> [Prompt] What you produce should be the lines from the line containing "Screen dimensions: 1456x819" through the last line below, both ends included, reproduced exactly and without pictures.

> [Stored data]
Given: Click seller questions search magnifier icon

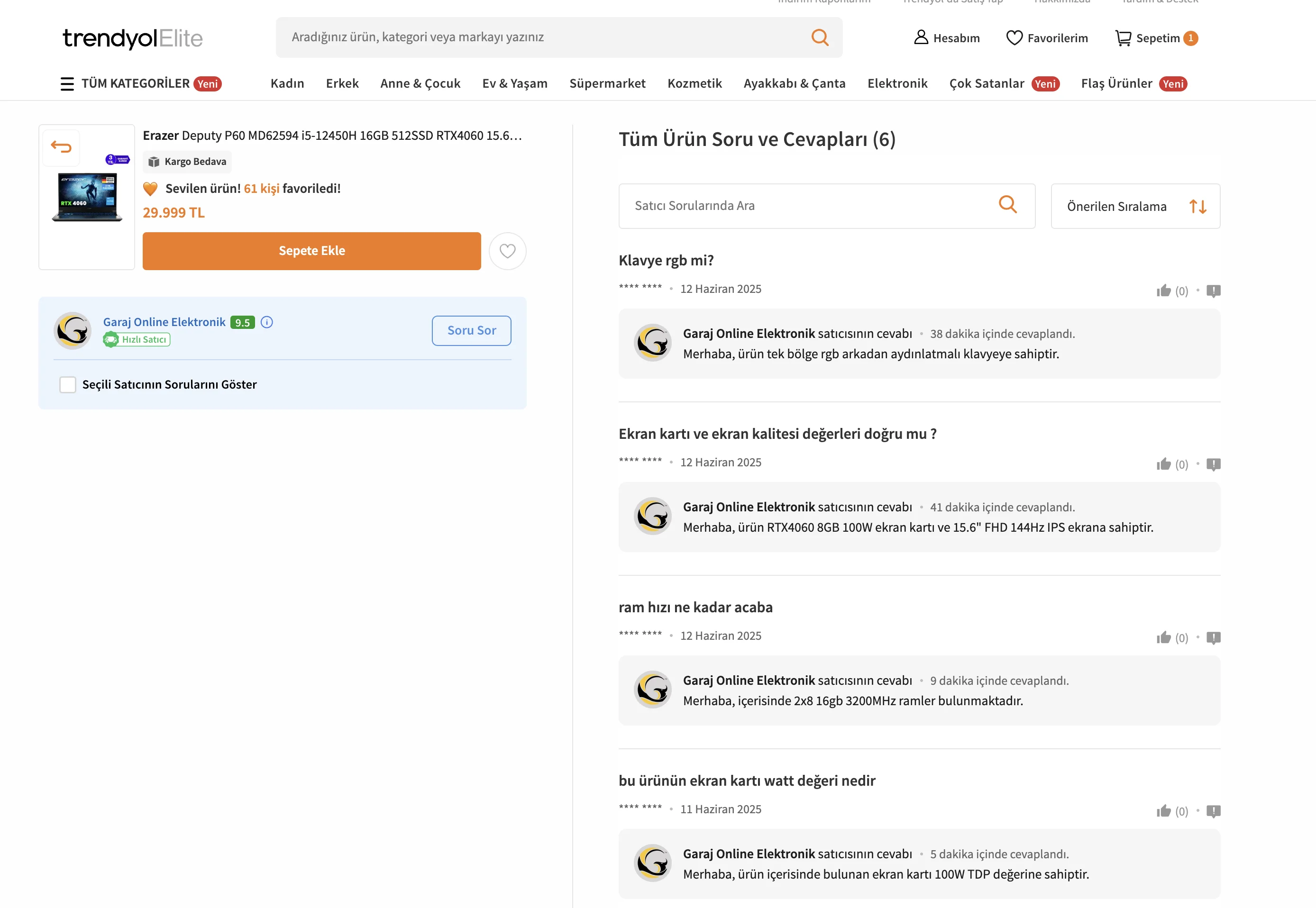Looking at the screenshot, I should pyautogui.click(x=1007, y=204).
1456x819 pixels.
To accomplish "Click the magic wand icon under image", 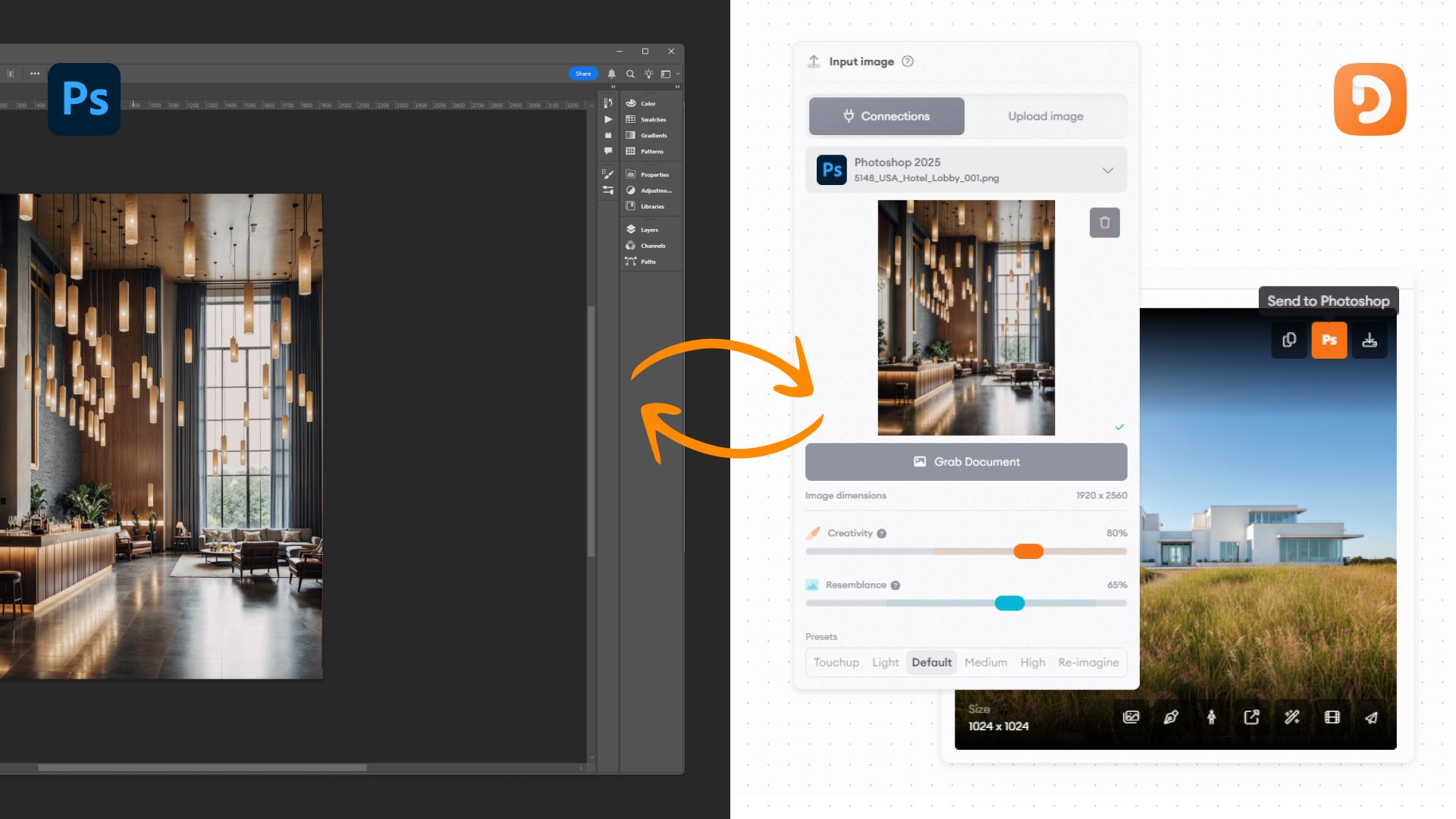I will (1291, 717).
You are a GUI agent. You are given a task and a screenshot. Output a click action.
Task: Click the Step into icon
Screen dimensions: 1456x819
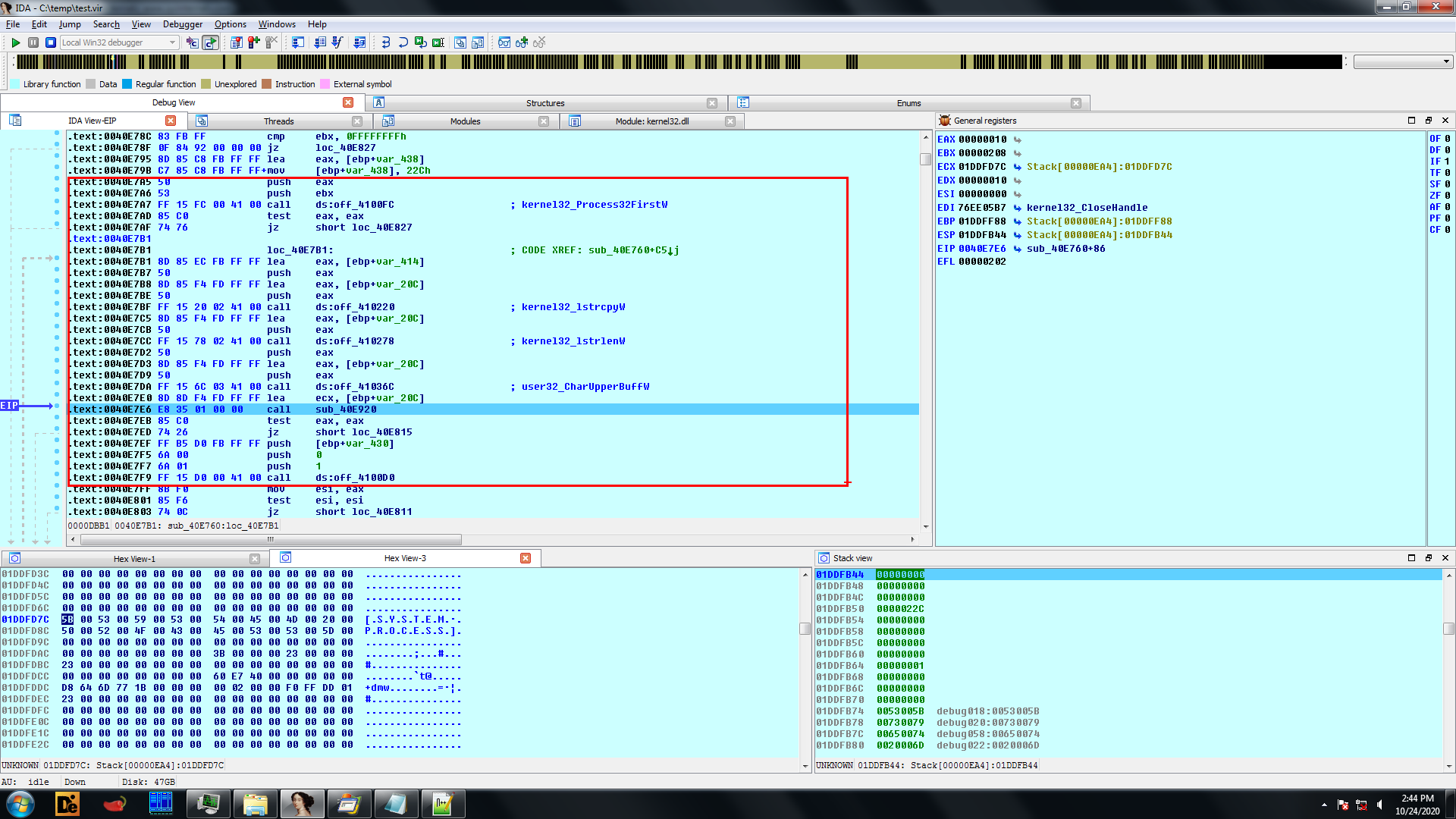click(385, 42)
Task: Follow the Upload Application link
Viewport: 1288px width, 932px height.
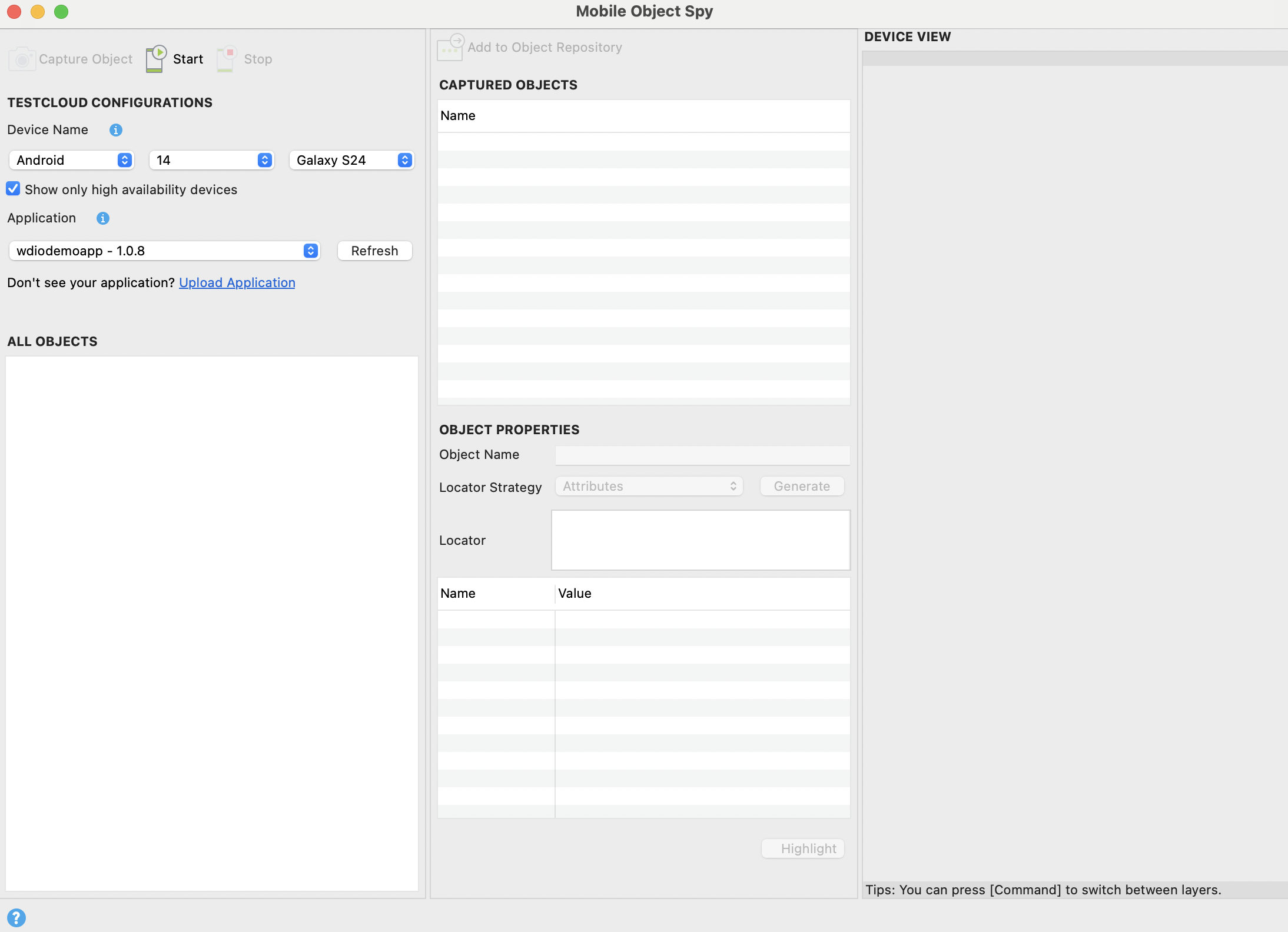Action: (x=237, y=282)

> [Task response]
Screen dimensions: 1456x819
click(385, 42)
Task: Follow the Upload Application link
Viewport: 1288px width, 932px height.
Action: (x=237, y=282)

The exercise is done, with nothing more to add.